Berdasarkan defenisi dari The Institute of Internal Auditor (IIA), yang
dimaksud dengan fraud adalah “An array of irregularities and illegal acts
characterized by intentional deception”: sekumpulan tindakan yang tidak
diizinkan dan melanggar hukum yang ditandai dengan adanya unsur
kecurangan yang disengaja.
Webster’s New World Dictionary mendefenisikan fraud sebagai suatu
pembohongan atau penipuan (deception) yang dilakukan demi kepentingan
pribadi, sementara International Standards of Auditing seksi 240 – The
Auditor’s Responsibility to Consider Fraud in an Audit of Financial
Statement paragraph 6 mendefenisikan fraud sebagai “…tindakan yang
disengaja oleh anggota manajemen perusahaan, pihak yang berperan
dalam governanceperusahaan, karyawan, atau pihak ketiga yang melakukan
pembohongan atau penipuan untuk memperoleh keuntungan yang tidak adil
atau illegal”.
2. Gejala – Gejala Fraud
Fraud (Kecurangan) yang dilakukan oleh manajemen umumnya lebih sulit
ditemukan dibandingkan dengan yang dilakukan oleh karyawan. Oleh
karena itu, perlu diketahui gejala yang menunjukkan adanya kecurangan
tersebut, adapun gejala tersebut adalah:
a. Gejala kecurangan pada manajemen:
Ketidak cocokan diantara manajemen puncak;
Moral dan motivasi karyawan rendah;
Departemen akuntansi kekurangan staf;
Tingkat komplain yang tinggi terhadap organisasi/perusahaan dari
pihak konsumen, pemasok, atau badan otoritas;
Kekurangan kas secara tidak teratur dan tidak terantisipasi;
Penjualan/laba menurun sementara itu utang dan piutang dagang
meningkat;
4
Perusahaan mengambil kredit sampai batas maksimal untuk jangka
waktu yang lama;
Terdapat kelebihan persediaan yang signifikan;
b. Gejala kecurangan pada karyawan/pegawai:
Pembuatan ayat jurnal penyesuaian tanpa otorisasi manajemen dan
tanpa perincian/penjelasan pendukung;
Pengeluaran tanpa dokumen pendukung;
Pencatatan yang salah/tidak akurat pada buku jurnal/besar;
Penghancuran, penghilangan, pengrusakan dokumen pendukung
pembayaran;
Kekurangan barang yang diterima;
Kemahalan harga barang yang dibeli;
Faktur ganda;
Penggantian mutu barang.
4. Bentuk-Bentuk Fraud
Menurut Association of Certified Fraud Examiners (ACFE), fraud adalah
perbuatan curang yang dilakukan dengan berbagai cara secara licik dan
bersifat menipu dan sering tidak disadari oleh korban yang dirugikan. Dan
kecurangan dapat dibagi menjadi tiga bagian besar, yaitu :
a. Penyalahgunaan Aset Perusahaan (Asset Misappropriation)

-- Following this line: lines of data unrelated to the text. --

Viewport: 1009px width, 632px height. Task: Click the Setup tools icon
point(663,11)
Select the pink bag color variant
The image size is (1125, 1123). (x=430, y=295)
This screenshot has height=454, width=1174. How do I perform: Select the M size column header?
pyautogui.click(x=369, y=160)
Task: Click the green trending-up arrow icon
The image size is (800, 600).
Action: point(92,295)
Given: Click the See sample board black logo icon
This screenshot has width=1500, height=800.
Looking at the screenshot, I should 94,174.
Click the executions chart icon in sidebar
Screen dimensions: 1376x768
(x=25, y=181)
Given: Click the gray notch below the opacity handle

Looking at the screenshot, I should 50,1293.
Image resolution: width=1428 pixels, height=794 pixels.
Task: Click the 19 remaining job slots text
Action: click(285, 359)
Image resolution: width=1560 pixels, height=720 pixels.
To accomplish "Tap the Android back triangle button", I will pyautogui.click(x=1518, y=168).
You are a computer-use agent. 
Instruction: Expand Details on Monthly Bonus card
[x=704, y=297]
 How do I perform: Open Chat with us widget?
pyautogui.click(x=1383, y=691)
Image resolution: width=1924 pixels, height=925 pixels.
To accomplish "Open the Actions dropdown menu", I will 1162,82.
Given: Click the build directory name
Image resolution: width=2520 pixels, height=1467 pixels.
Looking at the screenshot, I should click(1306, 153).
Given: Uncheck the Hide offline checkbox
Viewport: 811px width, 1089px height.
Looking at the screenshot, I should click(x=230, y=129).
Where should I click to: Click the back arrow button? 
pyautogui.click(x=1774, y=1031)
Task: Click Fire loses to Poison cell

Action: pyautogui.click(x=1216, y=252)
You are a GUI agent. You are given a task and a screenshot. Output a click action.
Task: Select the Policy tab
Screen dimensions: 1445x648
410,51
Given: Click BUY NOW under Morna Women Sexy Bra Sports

Merupakan bentuk kecurangan dengan cara menggunakan atau
mengambil asset perusahaan untuk kepentingan pribadi. Seperti
mengambil uang perusahaan, barang dagang perusahaan, menggunakan
mobil dinas untuk keperluan pribadi.
b. Kecurangan Laporan Keuangan (Fraudulent Financial Statement)
Merupakan bentuk kecurangan dengan menyembunyikan informasi
keuangan, mengatur laporan keuangan dan mengubah laporan keuangan
dengan tujuan mengelabui pembaca laporan keuangan untuk kepentingan
pribadi atau perusahaan. Sepert contoh perusahaan mengatur laporan
keuangannya agar harga sahamnya meningkat.
5
b. Korupsi (Corruption)
Korupsi adalah salah satu bentuk kecurangan dengan menyalahgunakan
kewenangan jabatan atau kekuasaan untuk kepentingan pribadi atau
orang lain.
5. Penyebab Kecurangan Fraud
Penyebab Terjadinya Kecurangan menurut J.S.R. Venables dan KW Impley
dalam buku “Internal Audit” (1988, hal 424) mengemukakan kecurangan
terjadi karena :
a. Penyebab Utama.
Penyembunyian (concealment), Kesempatan tidak terdeteksi. Pelaku
perlu menilai kemungkinan dari deteksi dan hukuman sebagai
akibatnya.
Kesempatan/Peluang (Opportunity), Pelaku perlu berada pada tempat
yang tpat, waktu yang tepat agar mendapatkan keuntungan atas
kelemahan khusus dalam system dan juga menghindari deteksi.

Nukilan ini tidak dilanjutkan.